(Aim)
Please count how many lines in the listing below contain the string "heading", and give only that number.

(Records to process)
──────────

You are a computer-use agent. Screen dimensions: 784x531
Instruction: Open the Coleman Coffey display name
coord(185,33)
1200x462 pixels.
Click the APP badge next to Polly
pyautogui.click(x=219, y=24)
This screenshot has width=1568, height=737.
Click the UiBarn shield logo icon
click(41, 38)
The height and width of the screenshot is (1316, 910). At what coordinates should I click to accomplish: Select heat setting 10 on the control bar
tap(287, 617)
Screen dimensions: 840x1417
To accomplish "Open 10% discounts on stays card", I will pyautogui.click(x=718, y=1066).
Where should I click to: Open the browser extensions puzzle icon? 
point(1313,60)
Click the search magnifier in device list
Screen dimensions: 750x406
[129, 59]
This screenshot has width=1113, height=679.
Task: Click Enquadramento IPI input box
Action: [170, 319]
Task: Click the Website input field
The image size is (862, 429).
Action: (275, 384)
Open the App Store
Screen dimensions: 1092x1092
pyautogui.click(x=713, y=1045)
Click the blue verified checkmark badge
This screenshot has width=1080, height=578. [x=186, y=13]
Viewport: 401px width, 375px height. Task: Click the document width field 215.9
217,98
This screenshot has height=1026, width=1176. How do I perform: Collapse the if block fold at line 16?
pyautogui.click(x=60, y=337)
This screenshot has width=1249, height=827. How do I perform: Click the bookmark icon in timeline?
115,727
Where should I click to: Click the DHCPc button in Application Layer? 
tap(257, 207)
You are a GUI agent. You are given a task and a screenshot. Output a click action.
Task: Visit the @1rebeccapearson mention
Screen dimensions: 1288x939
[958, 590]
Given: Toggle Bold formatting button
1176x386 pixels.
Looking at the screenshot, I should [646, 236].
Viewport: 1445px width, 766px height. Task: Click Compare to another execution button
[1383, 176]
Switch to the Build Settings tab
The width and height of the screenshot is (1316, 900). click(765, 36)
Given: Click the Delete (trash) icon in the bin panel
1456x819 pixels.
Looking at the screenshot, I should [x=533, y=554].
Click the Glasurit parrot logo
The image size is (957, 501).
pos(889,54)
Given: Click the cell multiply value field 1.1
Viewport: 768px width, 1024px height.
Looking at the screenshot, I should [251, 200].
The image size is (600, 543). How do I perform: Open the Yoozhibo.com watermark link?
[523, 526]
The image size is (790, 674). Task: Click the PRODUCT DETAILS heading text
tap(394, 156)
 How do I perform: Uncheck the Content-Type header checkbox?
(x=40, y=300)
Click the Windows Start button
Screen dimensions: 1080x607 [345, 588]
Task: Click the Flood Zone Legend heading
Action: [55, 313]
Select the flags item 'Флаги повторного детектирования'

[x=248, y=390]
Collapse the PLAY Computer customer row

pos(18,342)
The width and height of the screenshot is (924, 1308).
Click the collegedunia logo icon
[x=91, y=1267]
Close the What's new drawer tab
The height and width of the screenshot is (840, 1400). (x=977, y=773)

──────────

(The completed task)
2